兵庫県多可町の森林公園で間伐の体験をした。

5月のよく晴れた過ごしやすい日曜日に、兵庫県の多可町という町にある森林公園で、間伐の体験をした。

 

間伐というのは、森に生えすぎた木を間引く目的で木を切り倒す作業のことで、間伐をすることで、森の中に入る光の量が増えて、森の動植物の生育環境が改善されたり、水の流れが良くなって土砂災害を防止できたり、いろいろと良いことがあるらしい。

 

間伐の作業は、切り倒した木の下敷きになろうものなら命を失いかねない危険なものだけど、この間伐体験は熟練のガイドの指導のもとで、実際に木を切り倒したり、切り倒した木の枝刈りをしてふもとへ運ぶ作業を体験できるとのこと。

 

兵庫県の山間部の、のどかな山道の中を車を走らせてたどり着いた目的地は、目の前にダムの湖畔が広がる静かな公園で、着いた途端、ほっと落ち着いた気分になる。

 

 

体験会が始まって、まずは簡単な講習のようなものがあるのかと思ったが、どうやらいきなり森の中に入っていくらしい。

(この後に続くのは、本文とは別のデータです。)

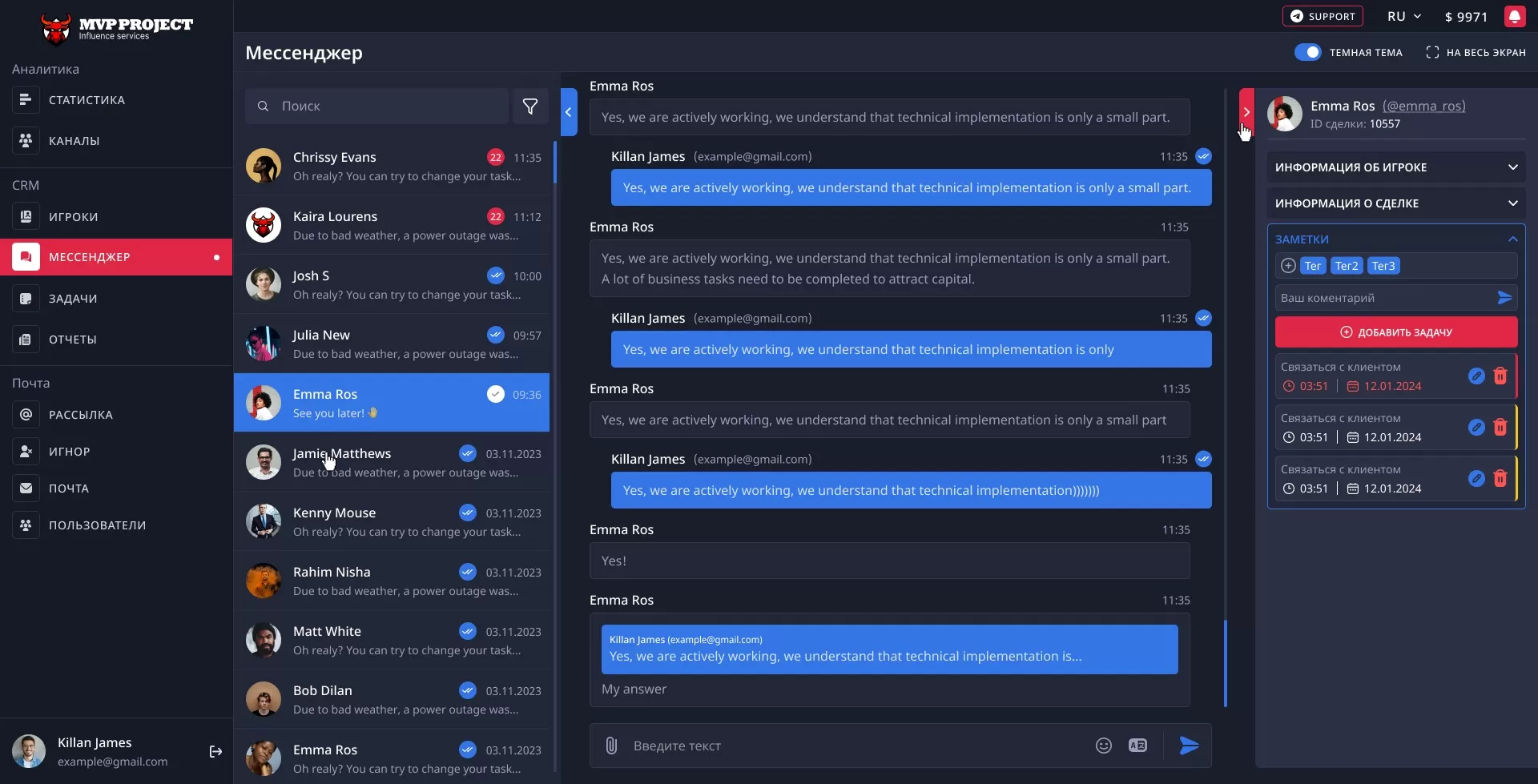Screen dimensions: 1538x784
Task: Open the emoji picker in the message bar
Action: (x=1103, y=745)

装備を身に着けている間に、山の中で遭遇する山ビルやスズメバチの話を聞かされて、先程ほっとしたのもつかの間、一転気を引き締めて、なるべく肌の露出を避けながら、山の中に足を踏み入れていく。

 

森の中を5分も歩くと、事前にガイドの方が今回間伐する木をマーキングしていたポイントにたどり着く。今回の間伐では、直径20センチほどのヒノキの木を切るらしい。木を切る作業に参加する我々は全員素人なので、危険な電動のこぎりは使わずに、子どもでも扱えるサイズののこぎりを使って切っていく。

 

 

作業の前に、木にのこぎりを入れる角度やのこぎりの扱い方を教えてもらって、実際に切る作業を代わる代わるやってみたけれど、正しい角度でのこぎりを入れるのは難しく、切っていくのには予想以上に力が必要で、2,3分も作業をしていたらあっという間に息が上がってしまった。

 

 

それでも大事なポイントを所々ガイドの方に手伝ってもらいながら、木を倒す方向と、その反対方向の二箇所に交代で切り込みを入れていったら、どうにか木は狙った方向に倒れてくれた。直径20センチとはいえ、高さは十数メートルある木が倒れたときの衝撃は凄まじく、日常ではなかなか体験し得ない迫力を感じた。

 

 

間伐の作業は、木を切り倒したらそれで終わり、ではなく、そこからさらに切り倒した木の枝を刈って、持ち運べるような長さまで切った後、ふもとまで運んでいく。

 

 

木を切り倒す作業もなかなか大変だったが、この運ぶ作業もかなりの重労働で、華奢に見えていた先程の木が、実はこれだけの重量があったのか、と驚かされる。それでも、比較的軽いものは肩に載せて運んだり、重いものはロープをつけて複数人で引っ張りながらなんとか全ての木材をふもとまで運び終えた。

 

 

ふもとまで持ち帰った木は、木の皮を剥がした状態で乾燥させた後、クラフト用の木材に加工されたり、プランターやベンチの材料になったりするらしい。皮を剥がした木の表面は、白くきれいで、まだ水でぐっしょり濡れており、まだ木が立っていた頃の生命を感じた。

 

体験会で経験したことの一つ一つが、経験したことないことばかりで、やってみようと思わなければ一生やらないかもしれない、貴重な体験を得られたこの体験会だったが、参加料はわずかに1人あたり100円であった(何らかの税金を使った事業なのかもしれない)。

 

奥さんはこの体験会のチラシを最寄りの図書館で見つけてきたらしいが、聞くところによると図書館にはネットで検索するだけではなかなか見つからない、面白そうな体験会や講演会のチラシがたくさん転がっているらしい。皆さんも地元の図書館にちょっと足を伸ばして、貴重な体験のタネを探しに行ってみるのも良いかもしれない。